** Written task **
Arrange the entries from the line containing "Click the Perfectly" through the line containing "Looking at the screenshot, I should tap(138, 495)." as a numbered list, omitting any blank lines.

----- Input rows -----

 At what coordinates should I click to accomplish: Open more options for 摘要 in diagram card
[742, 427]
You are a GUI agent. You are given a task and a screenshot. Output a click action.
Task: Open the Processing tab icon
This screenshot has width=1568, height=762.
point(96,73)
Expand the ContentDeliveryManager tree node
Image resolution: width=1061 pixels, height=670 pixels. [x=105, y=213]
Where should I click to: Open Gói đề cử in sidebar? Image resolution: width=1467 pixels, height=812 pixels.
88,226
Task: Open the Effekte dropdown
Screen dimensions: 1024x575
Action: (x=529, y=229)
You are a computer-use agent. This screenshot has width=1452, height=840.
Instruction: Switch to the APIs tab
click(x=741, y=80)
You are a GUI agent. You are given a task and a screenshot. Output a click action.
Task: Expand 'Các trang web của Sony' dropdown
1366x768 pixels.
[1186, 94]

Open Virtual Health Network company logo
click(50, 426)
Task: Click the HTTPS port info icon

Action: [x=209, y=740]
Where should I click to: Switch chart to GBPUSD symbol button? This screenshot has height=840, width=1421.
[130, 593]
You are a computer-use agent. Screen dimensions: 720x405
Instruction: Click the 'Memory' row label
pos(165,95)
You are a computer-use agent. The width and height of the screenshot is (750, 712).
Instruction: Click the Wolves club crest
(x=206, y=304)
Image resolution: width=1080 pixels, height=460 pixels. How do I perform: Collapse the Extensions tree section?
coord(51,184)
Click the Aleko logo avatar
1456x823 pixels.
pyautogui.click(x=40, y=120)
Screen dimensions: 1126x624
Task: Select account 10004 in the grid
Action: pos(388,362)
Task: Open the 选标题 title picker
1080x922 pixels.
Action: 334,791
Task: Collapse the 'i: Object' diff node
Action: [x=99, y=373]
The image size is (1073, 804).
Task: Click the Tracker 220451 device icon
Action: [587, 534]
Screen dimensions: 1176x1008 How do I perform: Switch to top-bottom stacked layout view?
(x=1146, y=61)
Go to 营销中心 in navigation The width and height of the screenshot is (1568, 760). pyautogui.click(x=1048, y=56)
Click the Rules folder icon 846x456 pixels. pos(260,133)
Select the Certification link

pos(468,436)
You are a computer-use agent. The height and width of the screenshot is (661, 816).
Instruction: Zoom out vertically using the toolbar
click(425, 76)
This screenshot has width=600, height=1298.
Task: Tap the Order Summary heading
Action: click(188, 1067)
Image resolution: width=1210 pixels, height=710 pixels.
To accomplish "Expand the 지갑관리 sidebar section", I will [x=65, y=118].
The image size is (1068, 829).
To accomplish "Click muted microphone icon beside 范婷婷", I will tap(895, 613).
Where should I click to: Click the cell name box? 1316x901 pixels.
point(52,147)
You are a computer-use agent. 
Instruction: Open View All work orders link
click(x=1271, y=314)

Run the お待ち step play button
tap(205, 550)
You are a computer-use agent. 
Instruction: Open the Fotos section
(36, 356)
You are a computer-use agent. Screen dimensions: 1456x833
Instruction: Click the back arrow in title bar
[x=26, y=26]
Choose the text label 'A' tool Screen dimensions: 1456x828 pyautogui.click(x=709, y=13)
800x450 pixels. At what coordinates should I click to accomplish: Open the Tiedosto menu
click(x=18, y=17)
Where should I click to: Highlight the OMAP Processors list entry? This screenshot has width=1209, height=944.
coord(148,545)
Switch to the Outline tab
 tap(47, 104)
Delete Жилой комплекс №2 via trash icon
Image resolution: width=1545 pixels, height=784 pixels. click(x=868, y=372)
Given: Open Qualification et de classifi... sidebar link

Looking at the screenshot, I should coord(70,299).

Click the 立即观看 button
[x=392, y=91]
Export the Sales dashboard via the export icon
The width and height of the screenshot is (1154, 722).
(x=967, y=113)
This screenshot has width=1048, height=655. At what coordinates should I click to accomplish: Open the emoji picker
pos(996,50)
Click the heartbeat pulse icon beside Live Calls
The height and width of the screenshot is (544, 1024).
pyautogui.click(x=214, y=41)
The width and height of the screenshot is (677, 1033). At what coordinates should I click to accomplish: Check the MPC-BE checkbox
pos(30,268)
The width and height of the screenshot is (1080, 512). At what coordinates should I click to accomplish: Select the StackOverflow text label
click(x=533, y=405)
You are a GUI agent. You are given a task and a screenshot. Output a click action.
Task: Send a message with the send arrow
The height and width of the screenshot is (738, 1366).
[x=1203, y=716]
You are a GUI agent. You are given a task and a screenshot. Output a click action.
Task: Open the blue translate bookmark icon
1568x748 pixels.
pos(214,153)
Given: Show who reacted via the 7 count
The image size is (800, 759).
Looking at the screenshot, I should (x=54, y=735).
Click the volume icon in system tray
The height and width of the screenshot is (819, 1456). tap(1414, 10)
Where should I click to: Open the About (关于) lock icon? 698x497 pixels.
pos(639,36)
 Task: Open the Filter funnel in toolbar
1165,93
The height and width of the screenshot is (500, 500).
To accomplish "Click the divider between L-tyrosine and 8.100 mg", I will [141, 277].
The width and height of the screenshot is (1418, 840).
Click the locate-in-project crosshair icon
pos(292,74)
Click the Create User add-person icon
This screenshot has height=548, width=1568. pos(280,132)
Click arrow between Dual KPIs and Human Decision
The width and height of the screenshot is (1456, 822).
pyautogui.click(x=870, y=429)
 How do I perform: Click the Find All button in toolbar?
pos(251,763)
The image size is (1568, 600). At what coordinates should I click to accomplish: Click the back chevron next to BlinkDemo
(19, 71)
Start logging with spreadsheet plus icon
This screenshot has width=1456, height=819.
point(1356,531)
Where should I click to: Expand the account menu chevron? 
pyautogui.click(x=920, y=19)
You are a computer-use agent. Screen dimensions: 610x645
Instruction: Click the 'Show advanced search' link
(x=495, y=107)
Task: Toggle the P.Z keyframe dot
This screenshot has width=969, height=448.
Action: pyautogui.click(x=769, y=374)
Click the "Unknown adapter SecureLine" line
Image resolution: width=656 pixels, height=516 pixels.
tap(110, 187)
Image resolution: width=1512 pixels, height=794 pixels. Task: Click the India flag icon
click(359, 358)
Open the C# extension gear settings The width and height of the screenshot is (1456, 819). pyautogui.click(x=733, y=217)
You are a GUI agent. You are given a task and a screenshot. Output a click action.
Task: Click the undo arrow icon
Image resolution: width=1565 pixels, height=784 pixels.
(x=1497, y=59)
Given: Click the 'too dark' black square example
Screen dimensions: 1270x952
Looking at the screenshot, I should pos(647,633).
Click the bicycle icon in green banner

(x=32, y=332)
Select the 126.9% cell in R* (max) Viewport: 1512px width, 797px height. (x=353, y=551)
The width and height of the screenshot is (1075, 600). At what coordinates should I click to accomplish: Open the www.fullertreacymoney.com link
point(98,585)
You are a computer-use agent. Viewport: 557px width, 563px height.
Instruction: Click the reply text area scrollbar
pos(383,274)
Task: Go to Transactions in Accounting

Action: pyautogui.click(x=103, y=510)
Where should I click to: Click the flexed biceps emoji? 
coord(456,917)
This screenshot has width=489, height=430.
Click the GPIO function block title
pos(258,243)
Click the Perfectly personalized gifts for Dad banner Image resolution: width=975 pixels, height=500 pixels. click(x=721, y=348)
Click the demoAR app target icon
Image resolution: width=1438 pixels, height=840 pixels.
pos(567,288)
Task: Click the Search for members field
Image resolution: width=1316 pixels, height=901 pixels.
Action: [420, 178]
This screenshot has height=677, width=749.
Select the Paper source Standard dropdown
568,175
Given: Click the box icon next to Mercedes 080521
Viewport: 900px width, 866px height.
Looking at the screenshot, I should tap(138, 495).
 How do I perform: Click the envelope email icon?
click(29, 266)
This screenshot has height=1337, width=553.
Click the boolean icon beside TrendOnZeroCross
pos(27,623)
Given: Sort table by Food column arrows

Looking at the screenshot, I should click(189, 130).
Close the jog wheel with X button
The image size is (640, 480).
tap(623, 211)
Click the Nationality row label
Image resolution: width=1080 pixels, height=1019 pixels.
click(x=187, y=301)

-----

** Output below **
1. Click the Perfectly personalized gifts for Dad banner Image resolution: width=975 pixels, height=500 pixels. click(x=721, y=348)
2. Click the demoAR app target icon
3. Image resolution: width=1438 pixels, height=840 pixels.
4. pos(567,288)
5. Task: Click the Search for members field
6. Image resolution: width=1316 pixels, height=901 pixels.
7. Action: [420, 178]
8. This screenshot has height=677, width=749.
9. Select the Paper source Standard dropdown
10. 568,175
11. Given: Click the box icon next to Mercedes 080521
12. Viewport: 900px width, 866px height.
13. Looking at the screenshot, I should tap(138, 495).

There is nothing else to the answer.